STORED ROWS ▸
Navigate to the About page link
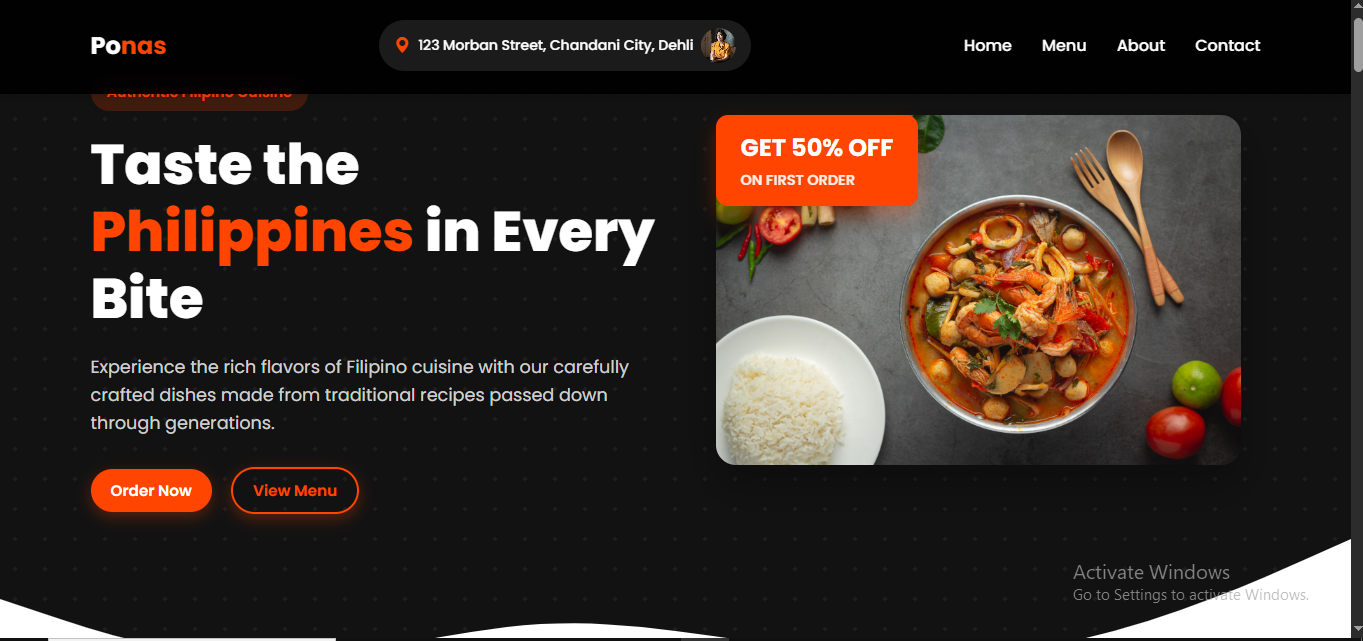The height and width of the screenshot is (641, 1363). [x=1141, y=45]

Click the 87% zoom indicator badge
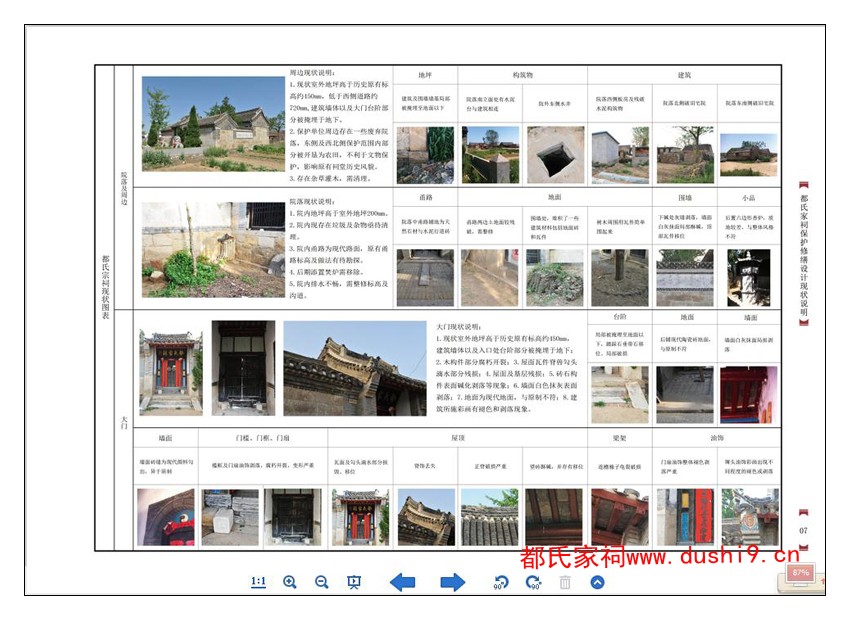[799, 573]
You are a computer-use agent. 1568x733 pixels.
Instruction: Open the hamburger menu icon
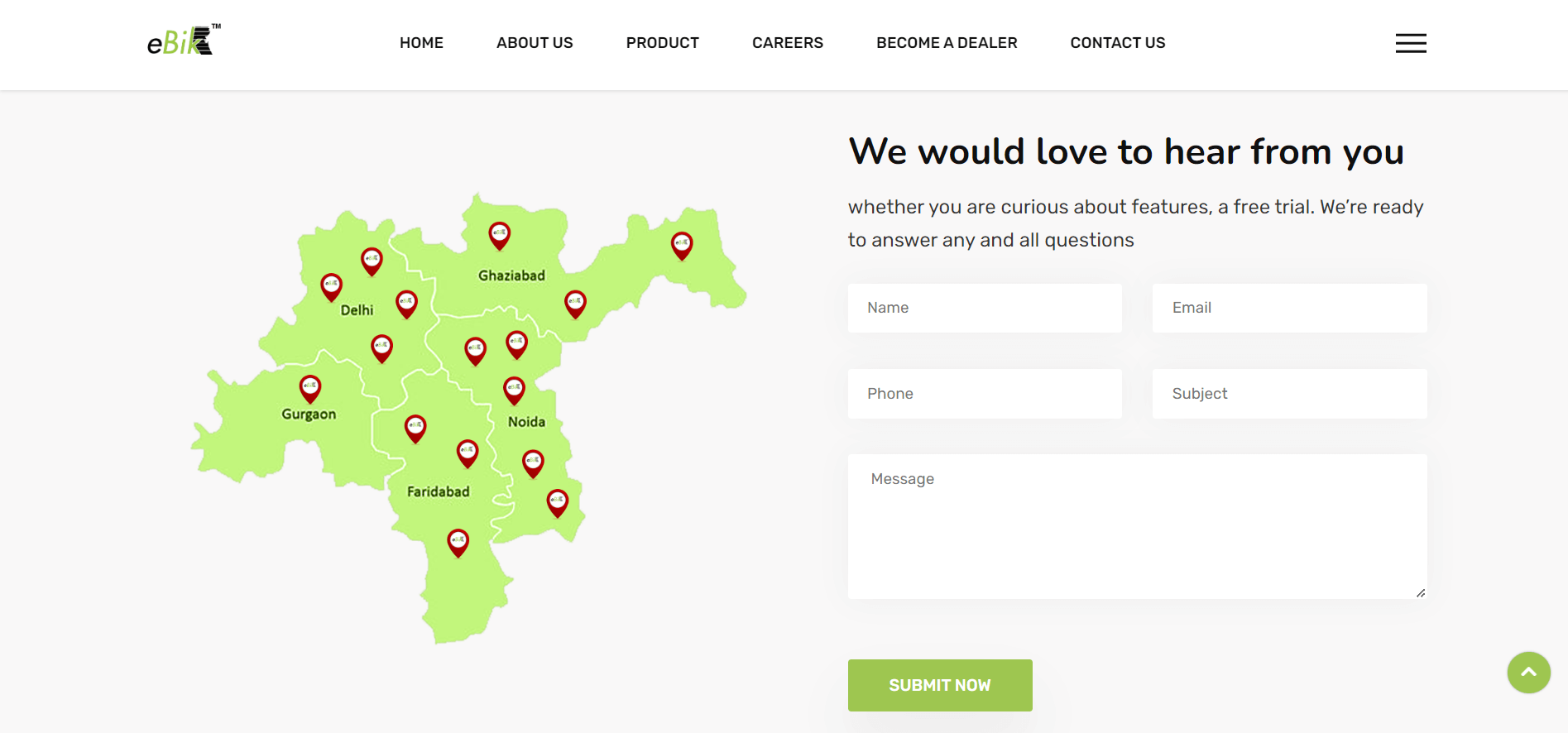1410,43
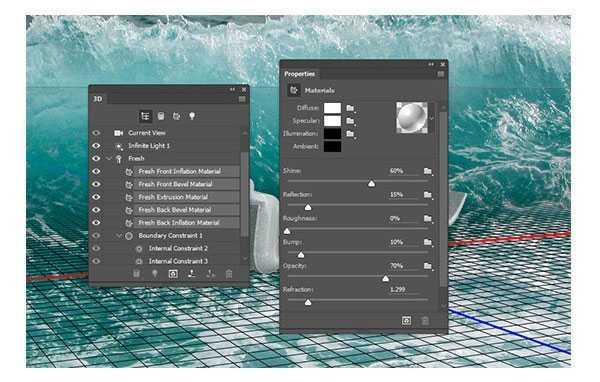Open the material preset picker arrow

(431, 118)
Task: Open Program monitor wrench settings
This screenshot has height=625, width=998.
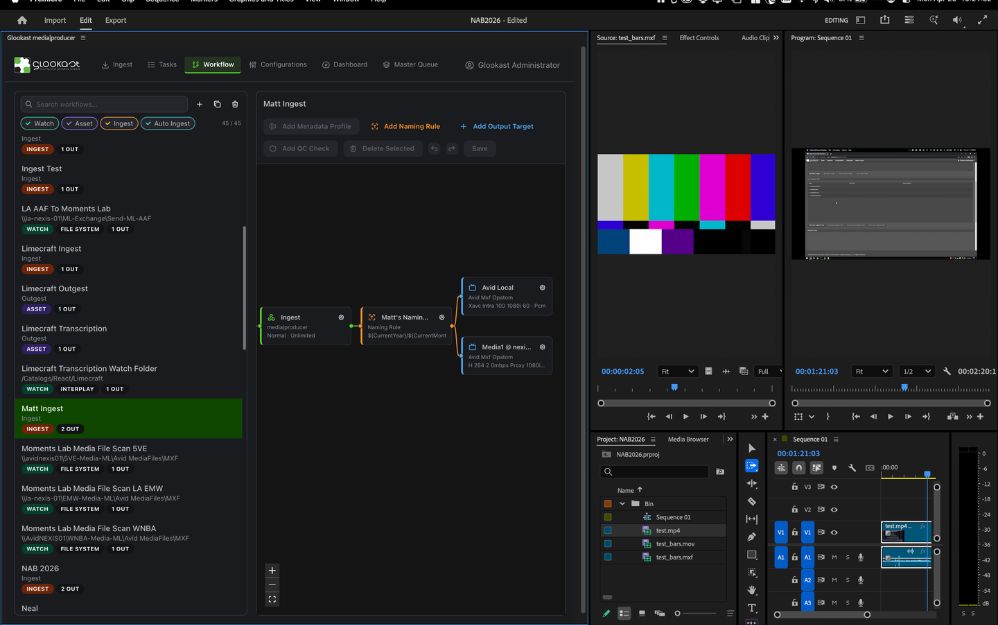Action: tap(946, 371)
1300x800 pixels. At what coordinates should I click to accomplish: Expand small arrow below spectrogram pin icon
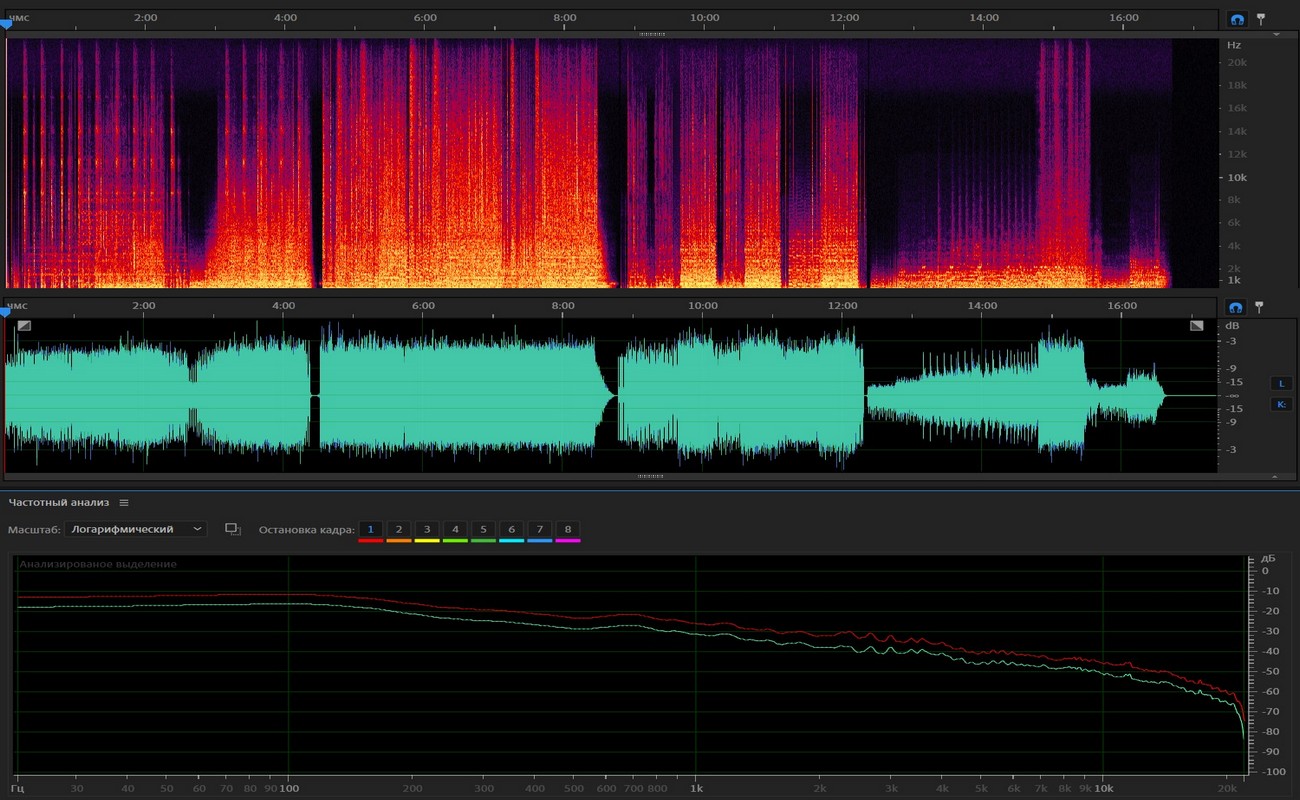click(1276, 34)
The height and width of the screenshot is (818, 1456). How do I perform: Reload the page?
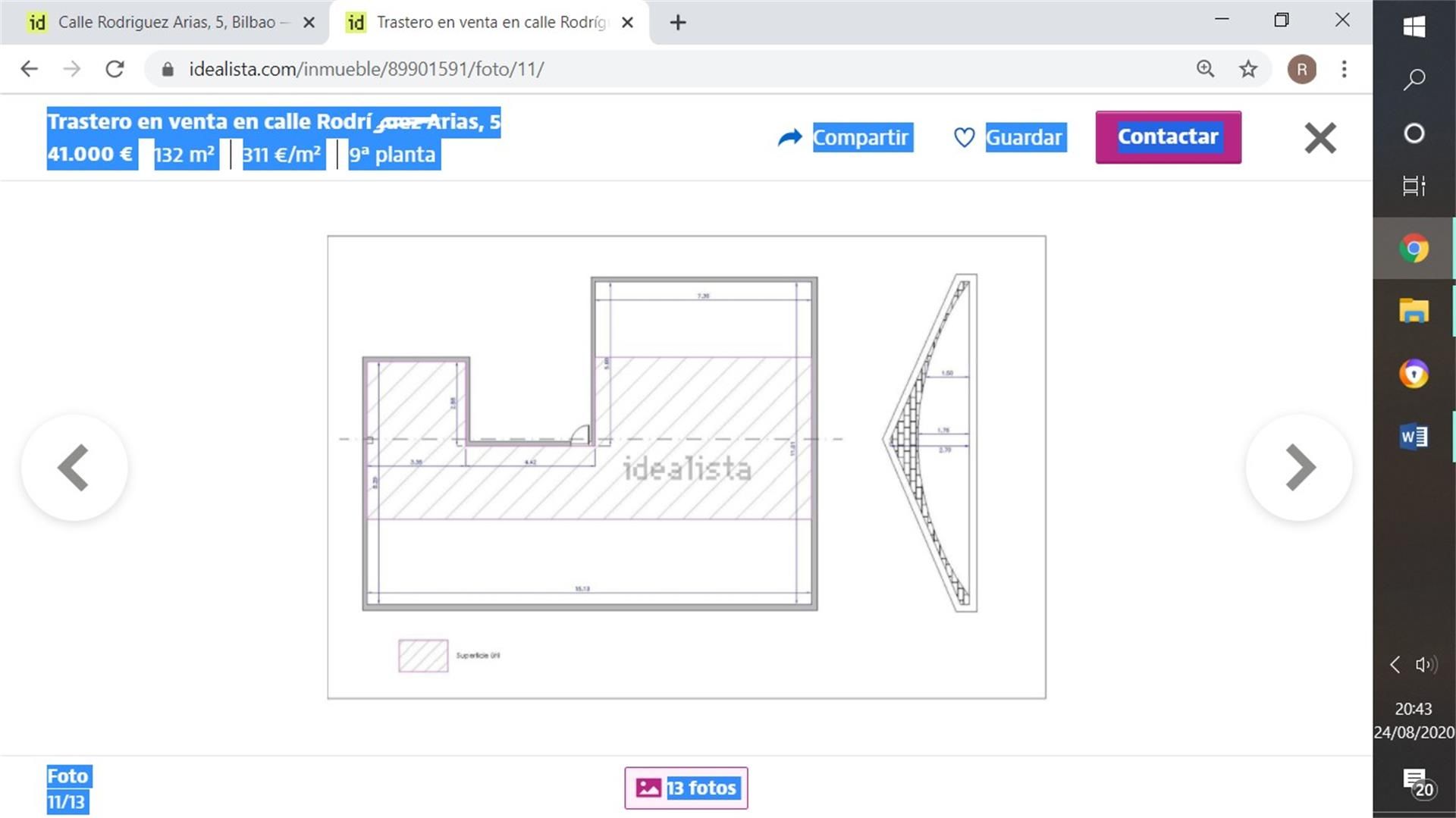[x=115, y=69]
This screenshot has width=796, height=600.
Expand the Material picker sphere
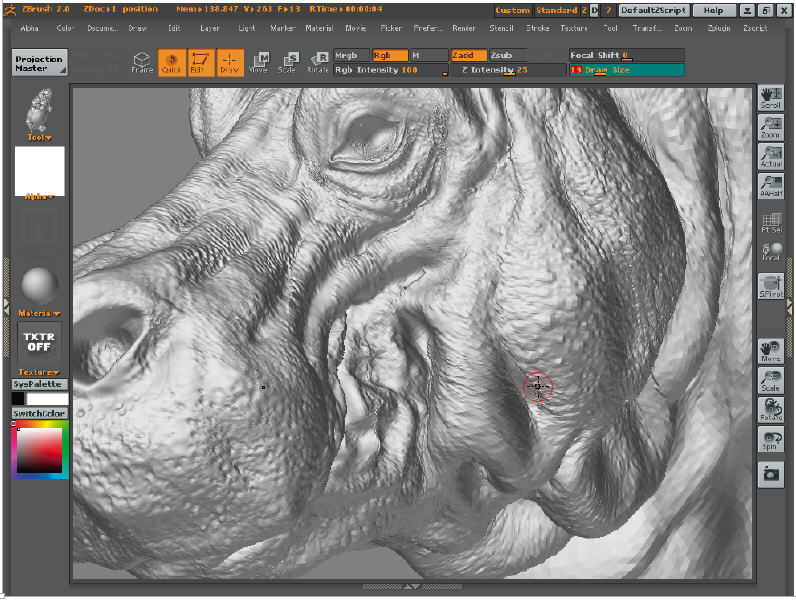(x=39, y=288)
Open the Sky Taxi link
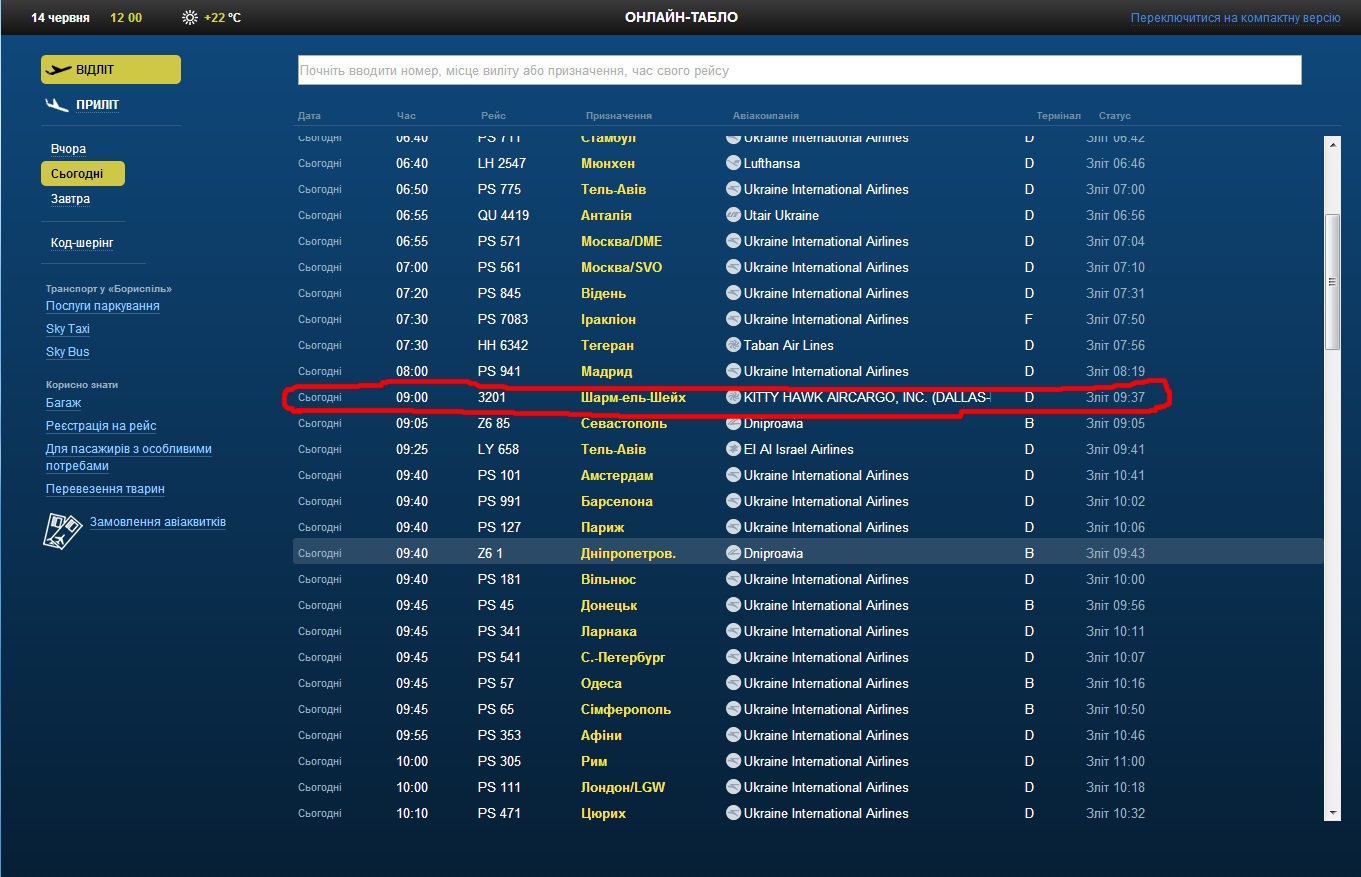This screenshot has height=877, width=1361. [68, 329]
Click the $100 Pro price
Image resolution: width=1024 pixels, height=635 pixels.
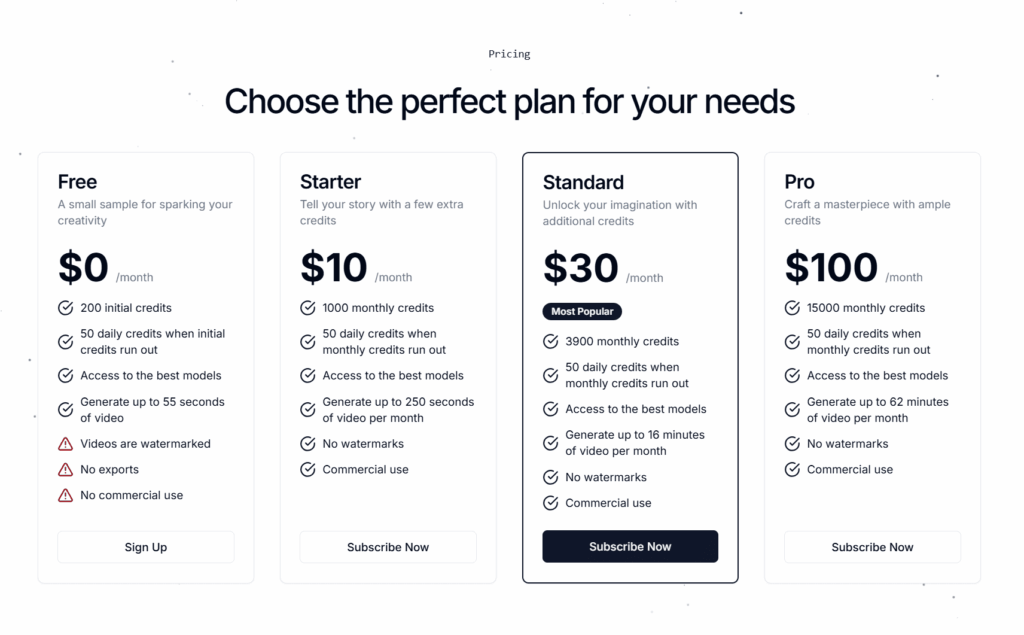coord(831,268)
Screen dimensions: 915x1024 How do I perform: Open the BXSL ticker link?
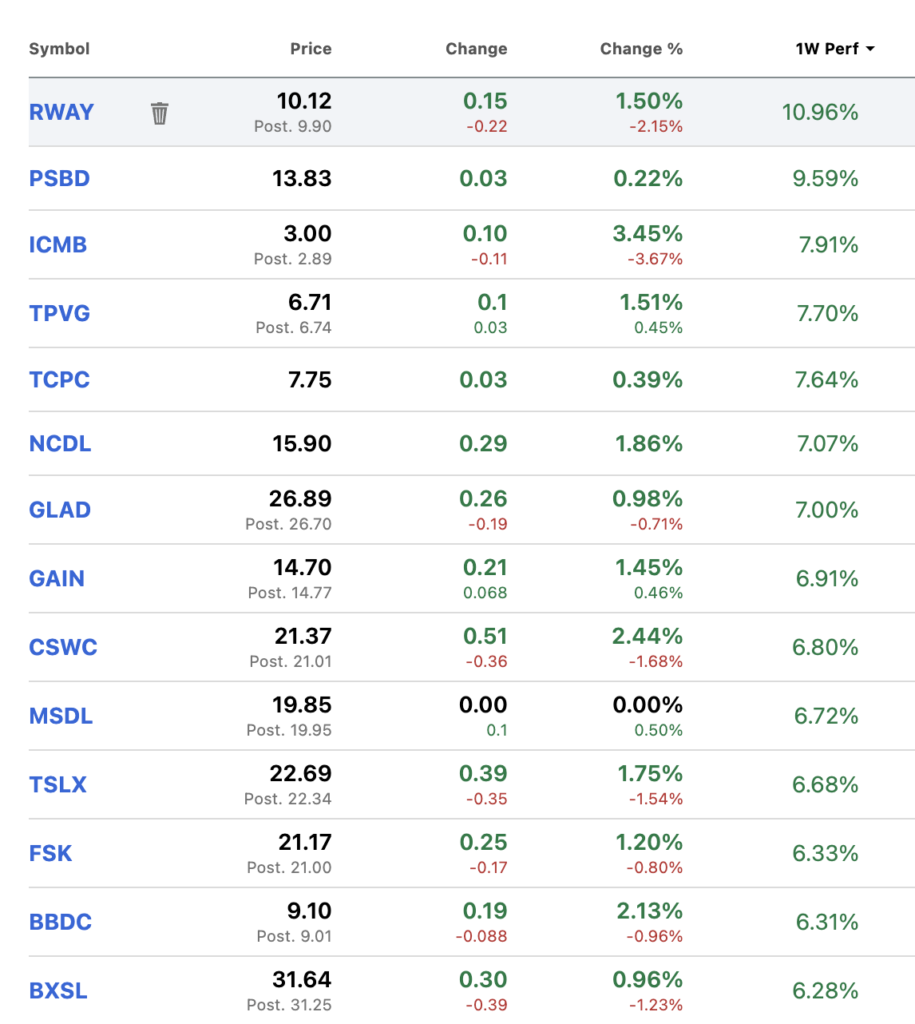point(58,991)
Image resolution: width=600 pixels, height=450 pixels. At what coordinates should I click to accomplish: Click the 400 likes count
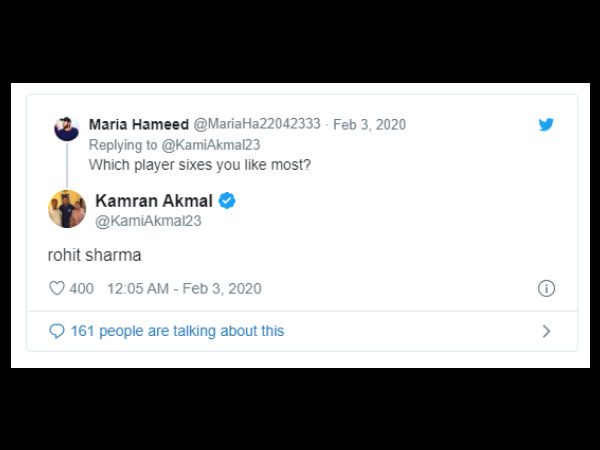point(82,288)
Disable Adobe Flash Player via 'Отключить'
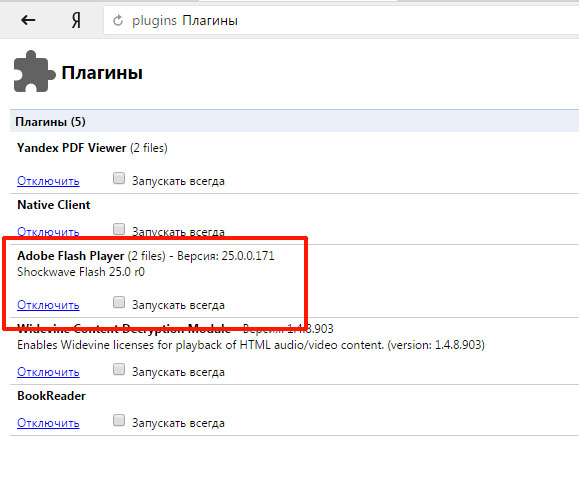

EXERCISE OBJECTIVE ▸ In the data above, take the lines between the one holding "Click the 87% zoom indicator badge" and the one holding "(x=39, y=288)", inclusive. Write them out again with "hamburger menu icon" replaced by "navigation menu icon", leaving everything else unchanged and the pictures out.

THE ANSWER ▸
Click the 87% zoom indicator badge
[799, 573]
You are a computer-use agent. 1568x733 pixels.
Instruction: Open the navigation menu icon
1410,43
Open the material preset picker arrow

(431, 118)
Task: Open Program monitor wrench settings
This screenshot has height=625, width=998.
Action: tap(946, 371)
1300x800 pixels. At what coordinates should I click to accomplish: Expand small arrow below spectrogram pin icon
click(1276, 34)
The height and width of the screenshot is (818, 1456). How do I perform: Reload the page?
[x=115, y=69]
This screenshot has width=796, height=600.
Expand the Material picker sphere
(x=39, y=288)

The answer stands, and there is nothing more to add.